素敵な仕事

187センチメートル、55キログラム、ミルク色のユニットバスの中、豚の毛ブラシ、鎖骨を撫でると痛くて嬉しくなる。

 岡本かの子の短編『鮨』では、食べ物を身体に入れるのが嫌な少年が出てくる。その子は母が作る、色とりどりの鮨を食べる。もしも花々に栄養があるのなら、俺だって毎日色を食べるだろう、でも、そんな訳は無いって知っているから、俺はビスケットの日々、栄養も気にしなくっちゃいけない、脳が身体が困る。ビタミン・ミネラルは錠剤、食物繊維はオートミールたんぱく質プロテインの粉末、プロテイン味のミルクを掛けたオートミールは栄養分が高すぎて、人間の食べる物ではなかった。はは、マジ完璧、と思いながら、毎日のように下痢。

 これはアルベルト・ジャコメッティの彫刻が悪い、まあ、悪いってことにする。食べ物なんて、欲しい時以外は入らなかったし、少ない金の使い道は山ほどあったし、骨が好きだし。

 でも、骨だけで骨への夢想だけで生きていけるほど、身体は優しくなかった。今よりも更に病気がちで倦怠感の虜になっている俺、食事の楽しさを忘れた俺、或る日反動で食べまくる、とはいっても、体重は60キロ超えただけだけど。未だアバラが素敵な身体。ジャコメッティコスプレ。

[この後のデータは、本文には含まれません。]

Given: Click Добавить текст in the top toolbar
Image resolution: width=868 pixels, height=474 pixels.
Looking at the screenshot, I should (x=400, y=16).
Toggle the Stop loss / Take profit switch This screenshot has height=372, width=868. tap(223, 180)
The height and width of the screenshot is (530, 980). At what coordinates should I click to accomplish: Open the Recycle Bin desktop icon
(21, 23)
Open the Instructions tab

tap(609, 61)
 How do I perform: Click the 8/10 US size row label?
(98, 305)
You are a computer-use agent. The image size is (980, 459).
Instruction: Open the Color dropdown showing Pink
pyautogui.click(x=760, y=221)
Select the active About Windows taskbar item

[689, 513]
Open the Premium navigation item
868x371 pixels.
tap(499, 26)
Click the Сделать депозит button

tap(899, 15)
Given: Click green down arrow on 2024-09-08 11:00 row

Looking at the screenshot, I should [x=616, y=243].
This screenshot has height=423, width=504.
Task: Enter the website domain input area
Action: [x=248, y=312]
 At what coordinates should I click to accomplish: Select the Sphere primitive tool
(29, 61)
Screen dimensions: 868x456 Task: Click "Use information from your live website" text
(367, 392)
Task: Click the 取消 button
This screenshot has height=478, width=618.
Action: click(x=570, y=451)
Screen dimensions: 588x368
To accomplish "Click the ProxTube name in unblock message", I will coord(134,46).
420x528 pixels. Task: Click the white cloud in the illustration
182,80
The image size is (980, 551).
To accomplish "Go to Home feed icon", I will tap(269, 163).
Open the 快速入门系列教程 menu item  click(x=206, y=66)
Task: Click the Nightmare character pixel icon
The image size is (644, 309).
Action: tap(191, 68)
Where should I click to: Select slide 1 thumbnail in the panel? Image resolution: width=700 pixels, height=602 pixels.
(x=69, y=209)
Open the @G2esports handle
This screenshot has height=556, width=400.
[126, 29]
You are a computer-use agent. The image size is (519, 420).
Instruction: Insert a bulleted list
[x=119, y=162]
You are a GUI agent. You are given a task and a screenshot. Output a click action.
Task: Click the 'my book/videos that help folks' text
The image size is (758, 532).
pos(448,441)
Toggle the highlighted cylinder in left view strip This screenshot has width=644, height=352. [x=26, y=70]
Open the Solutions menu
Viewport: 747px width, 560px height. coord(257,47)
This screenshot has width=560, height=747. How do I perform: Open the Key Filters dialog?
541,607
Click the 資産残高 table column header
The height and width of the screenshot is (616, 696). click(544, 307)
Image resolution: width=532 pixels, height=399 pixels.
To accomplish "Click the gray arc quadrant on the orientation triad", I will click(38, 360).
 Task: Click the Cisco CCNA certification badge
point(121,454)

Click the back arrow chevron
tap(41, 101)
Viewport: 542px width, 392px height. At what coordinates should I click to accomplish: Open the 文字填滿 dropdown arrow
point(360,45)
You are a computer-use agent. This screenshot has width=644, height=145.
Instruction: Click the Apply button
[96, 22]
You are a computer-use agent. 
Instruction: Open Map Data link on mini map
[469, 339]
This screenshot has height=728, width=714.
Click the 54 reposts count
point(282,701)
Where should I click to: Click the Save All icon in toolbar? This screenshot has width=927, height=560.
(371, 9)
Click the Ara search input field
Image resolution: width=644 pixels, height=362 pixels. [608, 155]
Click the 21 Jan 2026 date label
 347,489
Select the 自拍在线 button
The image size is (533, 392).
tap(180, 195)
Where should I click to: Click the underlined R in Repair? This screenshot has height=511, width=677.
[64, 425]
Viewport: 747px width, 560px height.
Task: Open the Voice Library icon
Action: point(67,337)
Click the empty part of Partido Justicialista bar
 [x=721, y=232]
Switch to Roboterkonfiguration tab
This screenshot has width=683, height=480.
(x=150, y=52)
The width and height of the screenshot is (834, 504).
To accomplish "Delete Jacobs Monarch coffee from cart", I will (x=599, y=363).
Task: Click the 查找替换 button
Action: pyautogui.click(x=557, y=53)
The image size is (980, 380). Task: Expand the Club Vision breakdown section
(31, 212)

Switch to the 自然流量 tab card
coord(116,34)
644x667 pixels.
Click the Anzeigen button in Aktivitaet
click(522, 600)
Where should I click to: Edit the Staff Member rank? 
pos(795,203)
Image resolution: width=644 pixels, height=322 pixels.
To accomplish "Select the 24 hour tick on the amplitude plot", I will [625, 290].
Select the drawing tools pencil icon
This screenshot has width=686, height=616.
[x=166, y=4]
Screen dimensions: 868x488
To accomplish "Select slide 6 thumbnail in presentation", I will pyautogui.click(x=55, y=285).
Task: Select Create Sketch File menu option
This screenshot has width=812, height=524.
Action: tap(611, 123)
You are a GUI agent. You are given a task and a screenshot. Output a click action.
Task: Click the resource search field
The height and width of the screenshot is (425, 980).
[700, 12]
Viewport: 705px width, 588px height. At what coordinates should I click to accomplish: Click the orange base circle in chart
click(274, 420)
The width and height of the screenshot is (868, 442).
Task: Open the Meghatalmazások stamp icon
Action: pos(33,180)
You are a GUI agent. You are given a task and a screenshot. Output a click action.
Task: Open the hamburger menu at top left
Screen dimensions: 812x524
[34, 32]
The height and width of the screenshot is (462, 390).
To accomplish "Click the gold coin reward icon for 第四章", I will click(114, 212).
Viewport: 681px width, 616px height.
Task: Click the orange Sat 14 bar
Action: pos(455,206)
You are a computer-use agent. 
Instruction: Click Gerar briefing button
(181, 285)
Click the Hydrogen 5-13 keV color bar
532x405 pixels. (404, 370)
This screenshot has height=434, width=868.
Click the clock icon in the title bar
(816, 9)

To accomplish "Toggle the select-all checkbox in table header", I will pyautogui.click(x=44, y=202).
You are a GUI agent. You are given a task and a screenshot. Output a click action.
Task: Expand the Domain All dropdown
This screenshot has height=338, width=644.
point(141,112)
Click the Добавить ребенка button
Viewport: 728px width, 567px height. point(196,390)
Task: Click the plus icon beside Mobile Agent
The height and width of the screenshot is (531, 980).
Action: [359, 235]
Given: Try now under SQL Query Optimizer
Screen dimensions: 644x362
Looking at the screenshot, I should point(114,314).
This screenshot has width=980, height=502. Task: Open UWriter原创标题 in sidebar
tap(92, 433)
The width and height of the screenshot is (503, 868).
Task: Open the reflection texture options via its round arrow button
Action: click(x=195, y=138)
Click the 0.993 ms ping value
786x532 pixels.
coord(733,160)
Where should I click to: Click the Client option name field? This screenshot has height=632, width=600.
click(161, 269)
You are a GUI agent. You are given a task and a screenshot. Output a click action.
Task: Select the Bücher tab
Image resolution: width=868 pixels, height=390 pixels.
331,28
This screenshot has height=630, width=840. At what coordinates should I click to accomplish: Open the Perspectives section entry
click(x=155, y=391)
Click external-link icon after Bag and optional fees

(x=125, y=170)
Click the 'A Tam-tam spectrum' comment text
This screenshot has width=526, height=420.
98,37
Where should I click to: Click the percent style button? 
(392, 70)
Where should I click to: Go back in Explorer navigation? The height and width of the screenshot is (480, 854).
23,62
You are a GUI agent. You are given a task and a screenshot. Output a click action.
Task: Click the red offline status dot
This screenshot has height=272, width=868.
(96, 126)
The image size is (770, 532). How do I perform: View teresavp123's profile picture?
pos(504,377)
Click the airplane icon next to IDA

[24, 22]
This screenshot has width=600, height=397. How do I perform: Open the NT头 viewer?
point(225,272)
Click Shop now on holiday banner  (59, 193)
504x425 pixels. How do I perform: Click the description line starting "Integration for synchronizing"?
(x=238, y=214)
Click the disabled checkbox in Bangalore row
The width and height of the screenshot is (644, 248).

 羨ましい、と思うこと、それは仕事や好きなことで、身体が喜ぶということ。人を殴る仕事、人をマッサージする仕事、石を削る仕事、身体の素直な反応を感じられることの出来る行為、彫刻をしている友人が言った。
モデリングよりもカービングが好きなんだ、削るごとに、石の手ごたえがするんだ」
 素直に羨ましかった。俺は高品質ゲロの食事を止めていた(プロテインの摂取は運動後が一番効率がいいことも学んだし、運動しないけど)。猫背でパソコンのキーを打つ、のよりも断然気持ちいいはずだ。

 健康志向になって、ふと、佐伯チズの本を半信半疑で試してみると、はっきり分かる効果があって驚いた。ニキビのでき易い俺、普通の洗顔フォームにスクラブを半分混ぜる、ローションパックを三分、美容液で蓋をして三分、すっげーマジ(自分比)肌調子いいになる読み漁る漁る、彼女の本、多分二十冊以上出ているんじゃないか?そのどれもが似たり寄ったりの内容で驚いた。

 でも、彼女は文章を書く仕事ではない、から、とは思うけれど、やり過ぎかな、とも思う。人が綺麗になるのは嬉しいことだ。自分のしたことが報われる、コツコツ雑魚敵を倒してレベルアップするのは嬉しいことだ。でも、そんなことばかりしていたなら、下痢を喜べない身体になってしまうだろう。
素敵な仕事なんて無いと知ってしまった俺は、ゲロや下痢が、たまには愛おしいことを学ぶのだ。